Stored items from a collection

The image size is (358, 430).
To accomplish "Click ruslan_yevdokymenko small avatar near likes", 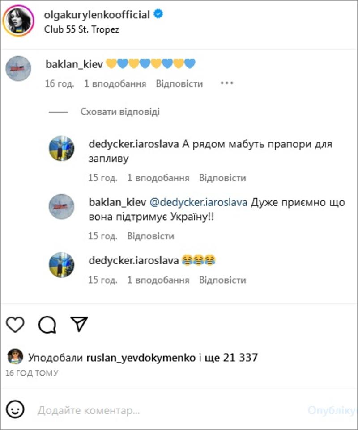I will tap(15, 356).
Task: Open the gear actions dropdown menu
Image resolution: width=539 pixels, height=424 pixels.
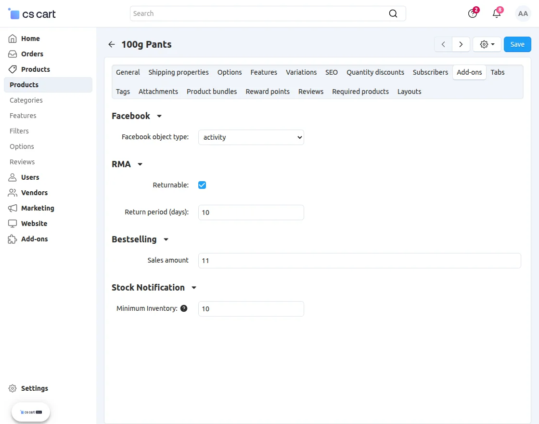Action: [x=487, y=44]
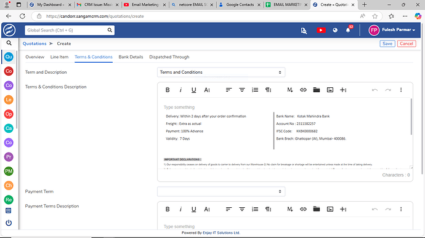Click Italic in Payment Terms editor
Screen dimensions: 425x238
pos(180,209)
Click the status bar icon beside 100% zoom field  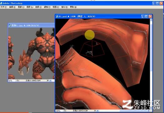pyautogui.click(x=65, y=111)
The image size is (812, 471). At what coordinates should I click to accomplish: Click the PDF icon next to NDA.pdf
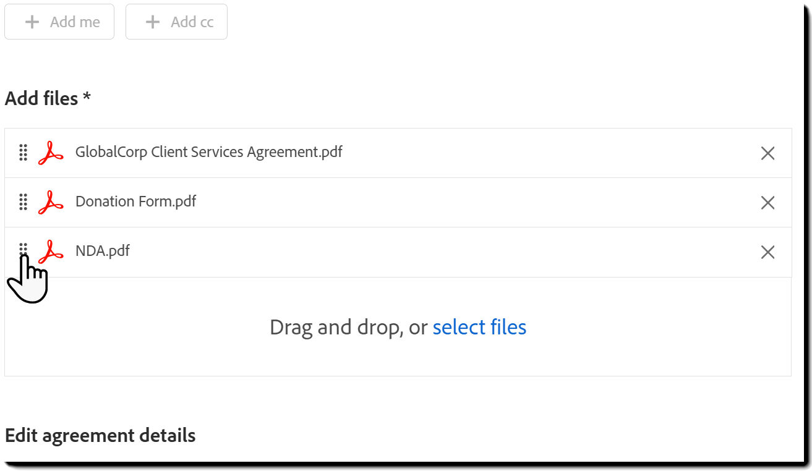pos(51,252)
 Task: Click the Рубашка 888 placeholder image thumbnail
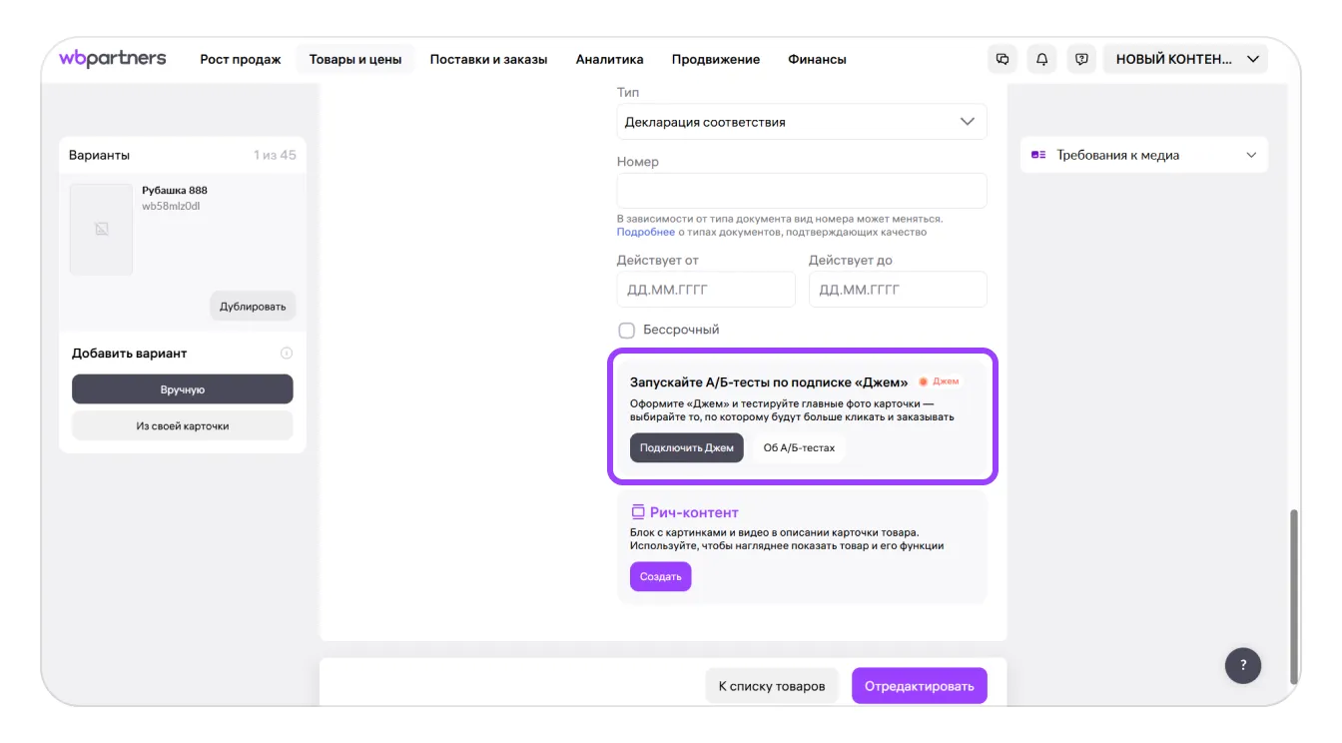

_WORK ITEM_
Every line of the records containing the word "Task" must appear in the answer.

_COMPLETED EXERCISE_
Task: Open the gear actions dropdown menu
 Task: Click the Рубашка 888 placeholder image thumbnail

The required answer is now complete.